_Data extracted from a collection_.
┏━━
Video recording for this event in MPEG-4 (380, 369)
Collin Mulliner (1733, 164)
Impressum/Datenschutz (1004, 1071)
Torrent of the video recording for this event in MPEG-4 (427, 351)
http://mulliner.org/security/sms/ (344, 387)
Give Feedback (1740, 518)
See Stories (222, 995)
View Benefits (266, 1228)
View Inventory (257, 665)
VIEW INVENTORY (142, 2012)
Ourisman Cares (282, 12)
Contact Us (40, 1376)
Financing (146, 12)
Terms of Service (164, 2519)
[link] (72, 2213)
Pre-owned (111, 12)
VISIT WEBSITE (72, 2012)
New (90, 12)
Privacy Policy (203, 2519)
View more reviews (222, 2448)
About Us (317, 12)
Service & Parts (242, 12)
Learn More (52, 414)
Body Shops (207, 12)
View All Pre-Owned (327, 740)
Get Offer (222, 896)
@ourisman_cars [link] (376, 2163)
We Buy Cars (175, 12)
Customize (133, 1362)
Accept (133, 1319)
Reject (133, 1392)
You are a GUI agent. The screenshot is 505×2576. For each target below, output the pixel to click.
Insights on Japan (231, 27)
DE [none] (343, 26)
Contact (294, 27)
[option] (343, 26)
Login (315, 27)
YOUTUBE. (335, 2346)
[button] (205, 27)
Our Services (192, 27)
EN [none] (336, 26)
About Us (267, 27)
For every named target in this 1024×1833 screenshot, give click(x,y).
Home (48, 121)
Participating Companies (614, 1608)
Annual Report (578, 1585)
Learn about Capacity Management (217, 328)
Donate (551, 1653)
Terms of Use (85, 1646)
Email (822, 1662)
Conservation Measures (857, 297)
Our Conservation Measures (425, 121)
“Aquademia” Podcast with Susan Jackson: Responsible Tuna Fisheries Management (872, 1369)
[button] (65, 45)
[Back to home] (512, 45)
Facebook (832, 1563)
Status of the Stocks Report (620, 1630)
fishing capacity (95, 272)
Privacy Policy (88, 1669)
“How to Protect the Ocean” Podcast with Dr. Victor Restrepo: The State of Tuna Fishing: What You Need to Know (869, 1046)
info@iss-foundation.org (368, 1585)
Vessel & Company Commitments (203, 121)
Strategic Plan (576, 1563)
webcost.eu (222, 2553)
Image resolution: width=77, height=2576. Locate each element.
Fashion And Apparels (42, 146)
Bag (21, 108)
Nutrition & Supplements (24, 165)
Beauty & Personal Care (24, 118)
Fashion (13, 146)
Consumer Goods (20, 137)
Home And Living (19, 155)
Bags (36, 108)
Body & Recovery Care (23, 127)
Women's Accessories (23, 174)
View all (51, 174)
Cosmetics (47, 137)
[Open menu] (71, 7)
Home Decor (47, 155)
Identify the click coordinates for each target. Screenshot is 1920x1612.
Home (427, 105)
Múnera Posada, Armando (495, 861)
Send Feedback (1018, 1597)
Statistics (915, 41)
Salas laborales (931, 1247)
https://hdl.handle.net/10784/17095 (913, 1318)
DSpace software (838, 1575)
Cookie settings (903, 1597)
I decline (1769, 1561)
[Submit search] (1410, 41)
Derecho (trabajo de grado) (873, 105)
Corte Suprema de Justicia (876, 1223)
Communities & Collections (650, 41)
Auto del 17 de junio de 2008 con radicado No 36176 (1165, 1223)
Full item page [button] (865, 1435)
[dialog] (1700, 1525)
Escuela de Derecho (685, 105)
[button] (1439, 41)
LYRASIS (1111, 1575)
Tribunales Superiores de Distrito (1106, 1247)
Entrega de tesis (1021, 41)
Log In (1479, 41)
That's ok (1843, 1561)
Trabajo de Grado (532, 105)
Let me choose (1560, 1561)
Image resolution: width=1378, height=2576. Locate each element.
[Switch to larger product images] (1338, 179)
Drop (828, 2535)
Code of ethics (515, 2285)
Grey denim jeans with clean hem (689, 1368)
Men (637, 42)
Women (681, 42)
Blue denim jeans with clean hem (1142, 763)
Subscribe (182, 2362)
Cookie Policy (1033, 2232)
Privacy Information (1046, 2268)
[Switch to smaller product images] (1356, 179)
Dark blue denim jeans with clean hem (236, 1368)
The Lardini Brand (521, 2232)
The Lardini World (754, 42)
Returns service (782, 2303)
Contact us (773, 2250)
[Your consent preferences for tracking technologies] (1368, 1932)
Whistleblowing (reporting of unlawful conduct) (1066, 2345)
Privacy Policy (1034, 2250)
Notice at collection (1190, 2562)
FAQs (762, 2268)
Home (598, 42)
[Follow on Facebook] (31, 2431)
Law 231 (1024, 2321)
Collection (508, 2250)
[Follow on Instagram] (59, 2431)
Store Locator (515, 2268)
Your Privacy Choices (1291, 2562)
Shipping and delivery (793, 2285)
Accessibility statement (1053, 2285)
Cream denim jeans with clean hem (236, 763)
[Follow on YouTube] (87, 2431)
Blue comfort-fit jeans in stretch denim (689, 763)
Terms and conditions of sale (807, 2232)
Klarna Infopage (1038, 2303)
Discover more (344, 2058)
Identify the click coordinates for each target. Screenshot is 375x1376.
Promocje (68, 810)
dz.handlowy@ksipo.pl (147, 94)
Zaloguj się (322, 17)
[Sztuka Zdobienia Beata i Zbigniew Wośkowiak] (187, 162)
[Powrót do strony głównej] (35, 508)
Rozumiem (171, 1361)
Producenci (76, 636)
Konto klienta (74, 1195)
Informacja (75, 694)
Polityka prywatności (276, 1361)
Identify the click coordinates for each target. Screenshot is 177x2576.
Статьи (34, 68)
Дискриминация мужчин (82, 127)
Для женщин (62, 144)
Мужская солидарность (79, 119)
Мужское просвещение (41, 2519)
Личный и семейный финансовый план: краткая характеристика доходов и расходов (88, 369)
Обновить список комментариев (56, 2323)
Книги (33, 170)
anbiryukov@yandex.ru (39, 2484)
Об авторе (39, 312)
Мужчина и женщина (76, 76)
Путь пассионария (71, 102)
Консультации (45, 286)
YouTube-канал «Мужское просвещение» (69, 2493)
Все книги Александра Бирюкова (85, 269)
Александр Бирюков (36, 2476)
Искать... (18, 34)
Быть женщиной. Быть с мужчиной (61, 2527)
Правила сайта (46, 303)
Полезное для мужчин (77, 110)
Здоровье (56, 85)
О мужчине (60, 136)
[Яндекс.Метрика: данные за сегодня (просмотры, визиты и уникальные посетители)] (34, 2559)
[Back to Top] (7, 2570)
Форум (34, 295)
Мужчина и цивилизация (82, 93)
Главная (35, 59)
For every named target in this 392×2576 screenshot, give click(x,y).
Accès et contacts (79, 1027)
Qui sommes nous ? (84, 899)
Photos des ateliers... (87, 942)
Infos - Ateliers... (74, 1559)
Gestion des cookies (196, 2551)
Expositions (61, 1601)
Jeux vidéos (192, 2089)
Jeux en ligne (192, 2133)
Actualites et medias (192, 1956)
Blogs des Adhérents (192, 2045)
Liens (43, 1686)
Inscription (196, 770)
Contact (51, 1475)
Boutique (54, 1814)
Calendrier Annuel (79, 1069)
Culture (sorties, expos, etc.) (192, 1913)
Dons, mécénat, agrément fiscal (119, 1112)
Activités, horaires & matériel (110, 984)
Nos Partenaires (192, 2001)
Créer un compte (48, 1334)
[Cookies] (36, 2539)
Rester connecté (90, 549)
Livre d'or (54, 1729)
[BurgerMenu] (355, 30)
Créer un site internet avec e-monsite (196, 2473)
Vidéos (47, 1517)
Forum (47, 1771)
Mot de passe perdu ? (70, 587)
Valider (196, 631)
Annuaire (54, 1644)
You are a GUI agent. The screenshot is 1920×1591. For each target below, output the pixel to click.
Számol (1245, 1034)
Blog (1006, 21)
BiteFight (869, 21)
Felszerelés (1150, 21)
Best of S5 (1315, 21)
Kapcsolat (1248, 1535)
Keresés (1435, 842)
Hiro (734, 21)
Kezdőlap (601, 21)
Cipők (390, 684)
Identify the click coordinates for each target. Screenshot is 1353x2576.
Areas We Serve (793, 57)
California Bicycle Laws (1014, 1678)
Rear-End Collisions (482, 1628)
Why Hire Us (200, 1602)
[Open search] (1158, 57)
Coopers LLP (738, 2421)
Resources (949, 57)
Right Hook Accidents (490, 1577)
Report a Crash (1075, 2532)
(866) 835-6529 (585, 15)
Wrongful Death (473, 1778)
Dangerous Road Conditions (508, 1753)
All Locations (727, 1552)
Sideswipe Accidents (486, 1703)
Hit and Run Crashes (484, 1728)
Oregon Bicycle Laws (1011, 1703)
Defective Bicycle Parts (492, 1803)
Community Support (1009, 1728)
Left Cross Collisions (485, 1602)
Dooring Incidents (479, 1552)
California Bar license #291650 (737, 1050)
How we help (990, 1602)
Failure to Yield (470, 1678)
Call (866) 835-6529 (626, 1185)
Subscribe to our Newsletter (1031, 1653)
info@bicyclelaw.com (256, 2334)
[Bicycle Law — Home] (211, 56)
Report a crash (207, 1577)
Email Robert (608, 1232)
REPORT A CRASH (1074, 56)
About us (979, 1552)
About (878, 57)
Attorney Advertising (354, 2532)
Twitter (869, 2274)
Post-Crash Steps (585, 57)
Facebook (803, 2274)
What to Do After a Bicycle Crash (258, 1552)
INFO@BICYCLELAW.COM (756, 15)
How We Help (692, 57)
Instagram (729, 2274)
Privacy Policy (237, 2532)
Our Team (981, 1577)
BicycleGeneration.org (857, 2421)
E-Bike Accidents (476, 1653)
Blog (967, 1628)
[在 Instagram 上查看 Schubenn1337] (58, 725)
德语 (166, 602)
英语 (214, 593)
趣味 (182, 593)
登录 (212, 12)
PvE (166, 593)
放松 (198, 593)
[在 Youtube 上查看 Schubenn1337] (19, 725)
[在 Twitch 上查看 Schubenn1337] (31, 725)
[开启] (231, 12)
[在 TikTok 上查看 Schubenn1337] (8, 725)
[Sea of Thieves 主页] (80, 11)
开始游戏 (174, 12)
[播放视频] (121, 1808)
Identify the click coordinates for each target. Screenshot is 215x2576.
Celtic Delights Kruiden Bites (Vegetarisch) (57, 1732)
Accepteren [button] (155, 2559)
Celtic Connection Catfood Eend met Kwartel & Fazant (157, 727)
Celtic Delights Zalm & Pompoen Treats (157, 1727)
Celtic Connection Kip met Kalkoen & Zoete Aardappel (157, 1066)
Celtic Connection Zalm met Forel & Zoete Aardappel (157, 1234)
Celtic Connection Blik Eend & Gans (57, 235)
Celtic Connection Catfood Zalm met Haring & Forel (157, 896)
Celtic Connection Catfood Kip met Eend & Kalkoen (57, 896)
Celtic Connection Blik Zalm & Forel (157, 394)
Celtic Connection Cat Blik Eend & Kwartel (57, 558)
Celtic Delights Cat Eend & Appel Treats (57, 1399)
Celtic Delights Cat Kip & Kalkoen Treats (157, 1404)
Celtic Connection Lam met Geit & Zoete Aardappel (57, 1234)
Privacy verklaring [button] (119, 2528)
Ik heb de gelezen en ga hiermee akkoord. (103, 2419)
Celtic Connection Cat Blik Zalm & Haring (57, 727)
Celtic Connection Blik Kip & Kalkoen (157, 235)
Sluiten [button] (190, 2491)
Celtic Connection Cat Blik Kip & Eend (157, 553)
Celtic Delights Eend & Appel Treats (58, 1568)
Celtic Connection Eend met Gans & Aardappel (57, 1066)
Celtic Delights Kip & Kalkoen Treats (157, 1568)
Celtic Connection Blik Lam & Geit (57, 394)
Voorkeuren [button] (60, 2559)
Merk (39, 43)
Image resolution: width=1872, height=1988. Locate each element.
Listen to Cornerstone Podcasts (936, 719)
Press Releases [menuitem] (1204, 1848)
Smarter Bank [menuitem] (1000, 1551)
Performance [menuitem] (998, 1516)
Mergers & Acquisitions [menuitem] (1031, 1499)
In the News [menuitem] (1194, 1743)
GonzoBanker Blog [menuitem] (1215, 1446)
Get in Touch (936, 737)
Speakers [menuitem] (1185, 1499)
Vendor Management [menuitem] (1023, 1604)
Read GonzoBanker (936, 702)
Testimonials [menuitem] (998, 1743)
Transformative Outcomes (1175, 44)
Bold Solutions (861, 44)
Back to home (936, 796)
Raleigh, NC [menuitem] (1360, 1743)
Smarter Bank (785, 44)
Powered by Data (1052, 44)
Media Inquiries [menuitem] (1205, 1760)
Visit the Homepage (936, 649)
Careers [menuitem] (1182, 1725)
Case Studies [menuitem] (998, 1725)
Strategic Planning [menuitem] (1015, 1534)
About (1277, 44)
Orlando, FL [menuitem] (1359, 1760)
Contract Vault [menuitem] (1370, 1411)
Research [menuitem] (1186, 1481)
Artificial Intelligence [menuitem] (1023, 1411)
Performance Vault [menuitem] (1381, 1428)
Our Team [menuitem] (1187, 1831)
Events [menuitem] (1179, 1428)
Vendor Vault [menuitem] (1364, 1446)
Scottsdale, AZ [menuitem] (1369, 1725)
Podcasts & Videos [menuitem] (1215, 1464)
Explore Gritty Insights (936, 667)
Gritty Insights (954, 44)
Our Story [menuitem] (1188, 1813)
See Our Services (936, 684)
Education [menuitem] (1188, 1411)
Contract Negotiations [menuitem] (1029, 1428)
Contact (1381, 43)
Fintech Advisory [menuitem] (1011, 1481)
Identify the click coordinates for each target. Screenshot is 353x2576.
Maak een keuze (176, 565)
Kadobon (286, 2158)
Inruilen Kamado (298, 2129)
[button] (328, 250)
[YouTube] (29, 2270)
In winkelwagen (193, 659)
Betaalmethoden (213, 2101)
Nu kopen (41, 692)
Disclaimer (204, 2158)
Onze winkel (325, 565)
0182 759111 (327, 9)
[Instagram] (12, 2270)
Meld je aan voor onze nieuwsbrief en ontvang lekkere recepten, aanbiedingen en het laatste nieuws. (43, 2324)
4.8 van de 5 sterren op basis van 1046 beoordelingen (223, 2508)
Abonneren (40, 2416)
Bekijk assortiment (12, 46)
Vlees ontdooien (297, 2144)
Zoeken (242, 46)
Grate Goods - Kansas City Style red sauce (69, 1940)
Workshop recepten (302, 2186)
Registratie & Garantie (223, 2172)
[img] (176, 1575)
┗━━
_Exercise aim_.
Nothing should be returned except the lines from the first line of the data above through the line with "Nutrition & Supplements (24, 165)", each one exact.

_Solution to this problem_.
Video recording for this event in MPEG-4 (380, 369)
Collin Mulliner (1733, 164)
Impressum/Datenschutz (1004, 1071)
Torrent of the video recording for this event in MPEG-4 (427, 351)
http://mulliner.org/security/sms/ (344, 387)
Give Feedback (1740, 518)
See Stories (222, 995)
View Benefits (266, 1228)
View Inventory (257, 665)
VIEW INVENTORY (142, 2012)
Ourisman Cares (282, 12)
Contact Us (40, 1376)
Financing (146, 12)
Terms of Service (164, 2519)
[link] (72, 2213)
Pre-owned (111, 12)
VISIT WEBSITE (72, 2012)
New (90, 12)
Privacy Policy (203, 2519)
View more reviews (222, 2448)
About Us (317, 12)
Service & Parts (242, 12)
Learn More (52, 414)
Body Shops (207, 12)
View All Pre-Owned (327, 740)
Get Offer (222, 896)
@ourisman_cars [link] (376, 2163)
We Buy Cars (175, 12)
Customize (133, 1362)
Accept (133, 1319)
Reject (133, 1392)
You are a GUI agent. The screenshot is 505×2576. For each target below, output the pixel to click.
Insights on Japan (231, 27)
DE [none] (343, 26)
Contact (294, 27)
[option] (343, 26)
Login (315, 27)
YOUTUBE. (335, 2346)
[button] (205, 27)
Our Services (192, 27)
EN [none] (336, 26)
About Us (267, 27)
For every named target in this 1024×1833 screenshot, give click(x,y).
Home (48, 121)
Participating Companies (614, 1608)
Annual Report (578, 1585)
Learn about Capacity Management (217, 328)
Donate (551, 1653)
Terms of Use (85, 1646)
Email (822, 1662)
Conservation Measures (857, 297)
Our Conservation Measures (425, 121)
“Aquademia” Podcast with Susan Jackson: Responsible Tuna Fisheries Management (872, 1369)
[button] (65, 45)
[Back to home] (512, 45)
Facebook (832, 1563)
Status of the Stocks Report (620, 1630)
fishing capacity (95, 272)
Privacy Policy (88, 1669)
“How to Protect the Ocean” Podcast with Dr. Victor Restrepo: The State of Tuna Fishing: What You Need to Know (869, 1046)
info@iss-foundation.org (368, 1585)
Vessel & Company Commitments (203, 121)
Strategic Plan (576, 1563)
webcost.eu (222, 2553)
Image resolution: width=77, height=2576. Locate each element.
Fashion And Apparels (42, 146)
Bag (21, 108)
Nutrition & Supplements (24, 165)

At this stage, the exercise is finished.